(Directive 1) In the mathgroup reply about extracting a function's domain and image, what organization appears beneath the author's name?
(Directive 2) Carry on the mathgroup reply about extracting a function's domain and image from the point where it stops.

(Quoted passage)
------------------------------------------------
Re: Extracting a Function's Domain and Image
- To: mathgroup at smc.vnet.net
- Subject: [mg68011] Re: Extracting a Function's Domain and Image
- From: "sashap" <pavlyk at gmail.com>
- Date: Thu, 20 Jul 2006 06:04:52 -0400 (EDT)
- References: <e9ku8v$l1v$1@smc.vnet.net>
- Sender: owner-wri-mathgroup at wolfram.com
It is because, your definition implies f[x_] evaluates to zero. This
Cases sees
Cases[h,0->x,Infinity]. Thus zero is picked up from h and replaced with
x.
You should use
In[33]:= Cases[h, HoldPattern[f][x_] -> x, {0, Infinity}]
Out[33]= {"a", "b", _}
Oleksandr Pavlyk
Wolfram Research
Bruce Colletti wrote:
> Re Mathematica 5.2.2.
------------------------------------------------
(Data segment)
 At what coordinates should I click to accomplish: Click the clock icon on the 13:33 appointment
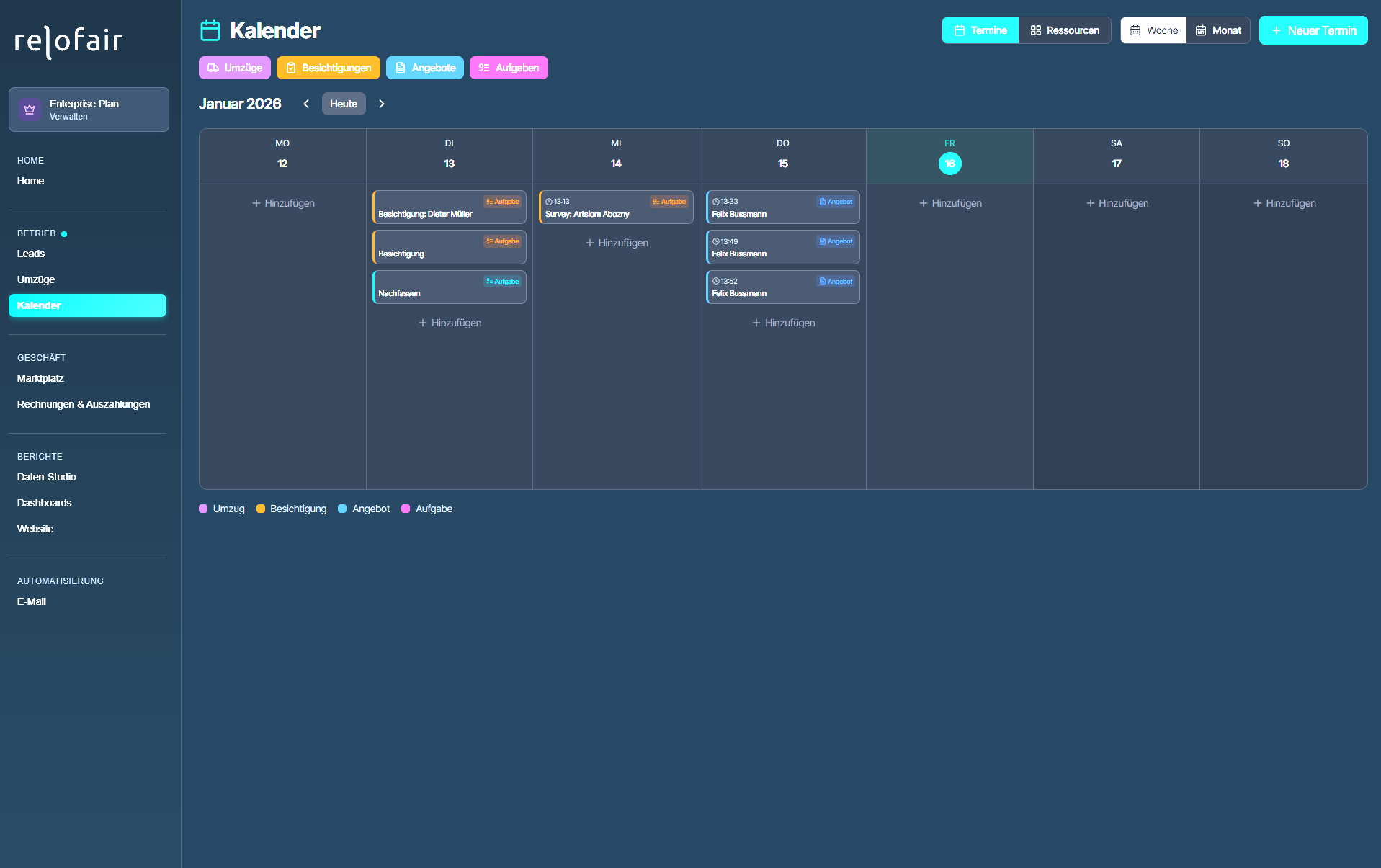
------------------------------------------------
(Written response 1) Wolfram Research

(Written response 2)
>
> Why does the last line of code return {x} and not {a,b,_}, while if the f[_]=0 is struck, the answer is {a,b}?
>
> I want to extract the domain and image of a user-defined function, and tech support recommended using DownValues (pretty handy). If you have an easier approach, please share it. Thanks.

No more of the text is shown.